When looking into \"statistics vs machine learning,\" here are some fails that I found:
- The Actual Difference Between Statistics and Machine Learning
- \"Machine learning models are designed to make the most accurate predictions possible. Statistical models are designed for inference about the relationships between variables.\"
- The statement on ML seems fair enough, but statistical models are used for more than inference.
- Moreover, how do we decide whether an ML model is accurate? We have to use statistics like fitness.
- \"...we do not know how well the model will perform until we ‘test’ this data on additional data that was not present during training, called the test set\"
- This is a general problem in applied statistics. There is nothing strictly special about out-of-sample validation in ML. Sure, it can be granted that emphasis, jargon, and norms of practice are different but nbd.
- \"Likewise, machine learning models provide various degrees of interpretability, from the highly interpretable lasso regression to impenetrable neural networks...\"
- My dude, Lasso Regression is applied stats. It's not original with ML.
- This actually highlights the intersectional point: Many statistical models are re-implemented in ML. This alone shows there is at least some intersection, but I will argue that moreover, it's a total subfield.
- \"Machine learning models are designed to make the most accurate predictions possible. Statistical models are designed for inference about the relationships between variables.\"
- Machine Learning vs Statistical Modeling
- \"Machine learning is an algorithm\"
- Sure, but basically all our statistical models are algorithms too.
- Still, somewhat interesting: There are some statistics that are not algorithms, eg the average, but this is no such thing as a non-algorithmic ML model.
- Which algorithms are used in ML, specifically? Refer back to 1.3 above and see that somewhere between very many and all ML algorithms are statistical algorithms.
- \"Machine Learning uses less assumptions\"
- #fail - your ML algo doesn't use fewer assumptions than I use when I compute an average.
- \"Machine learning is an algorithm\"
Now, let's come to an explainer that I actually found useful, from a PhD ML researcher:
He emphasizes that prediction and application is the main emphasis of ML, and he goes through some interesting facts that I didn't know. For example, he says \"neural networks...are essentially just extensions of logistic regressions on top of each other.\"
What became obvious to me during his presentation is that:
- Statistics is about things called statistics.
- Examples include the mean, median, mode, standard deviation, coefficients, and so on.
- Parameters are statistics too.
- Machine Learning is a case of applied statistics.
- ML executes statistical optimization and as such it utilizes statistics including goodness of fit, bias, variance, error, and so on.
- ML includes supervised and unsupervised learning. In the case of supervised learning, a practitioner is specifying features in the same way a statistician would.
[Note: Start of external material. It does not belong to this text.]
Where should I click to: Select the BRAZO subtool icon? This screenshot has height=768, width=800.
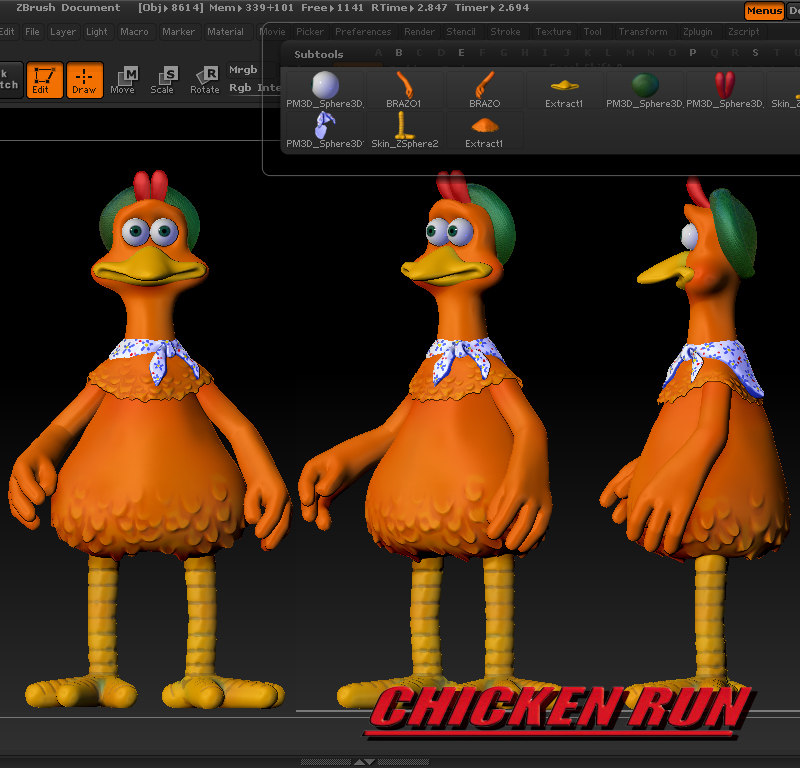pos(483,85)
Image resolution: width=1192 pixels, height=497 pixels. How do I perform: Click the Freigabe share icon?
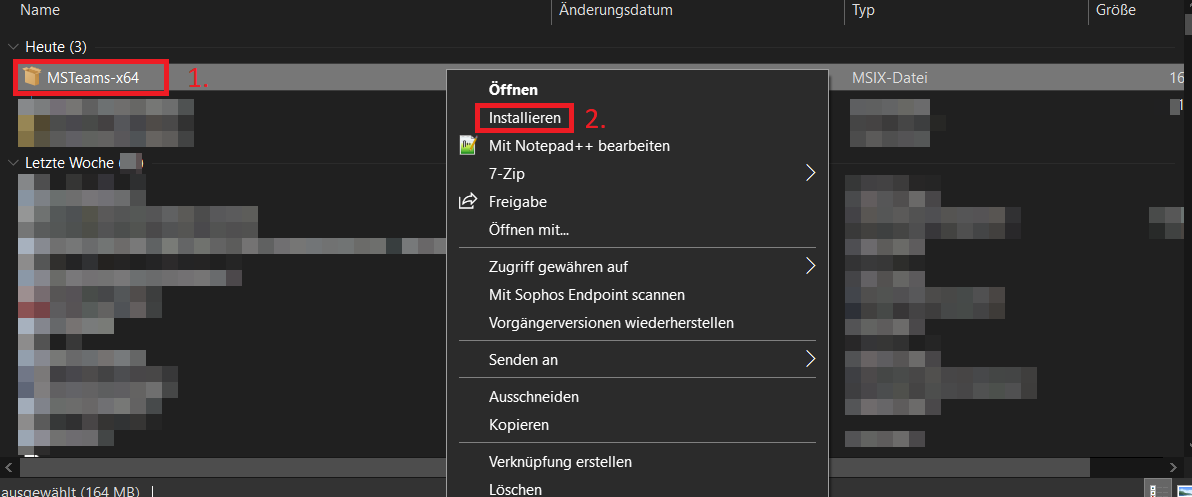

In fact, to even make sensible specifications, I believe a practitioner needs to have some statistical understanding of the underlying data.
- In any real application of ML, stats will be needed too.
- Communicating the findings of ML requires statistics. Eg \"75 percent of input images were identified as cats.\"
- The video above brilliantly quotes the statistician Ronald Fisher: \"The quantity of data which usually by its mere bulk is uncapable of entering the mind is to be replaced by relatively few quantities which shall adequately represent the whole of the original data\"
- The above quote defines what a statistic is, and it also shows why big data and ML can't be communicated to an end-user without consolidation into statistics.
- ML happened later in history and has historically grown out of statistics. Yes, it is also a subfield of computer science. There is no competition or exclusivity here. Essentially all meaningful statistics today are implemented as programs too.
As a concluding note, my findings today reassure me that:
- A background in statistics and econometrics is a great entry into machine learning.
- There is no major conflict between usual statistical and ML approaches.
- ML is in many ways just the automation of complex statistics, including some statistical practices that were previously manual and laborious.
- A good ML practitioner needs statistical, and I would suggest econometric, skills as well.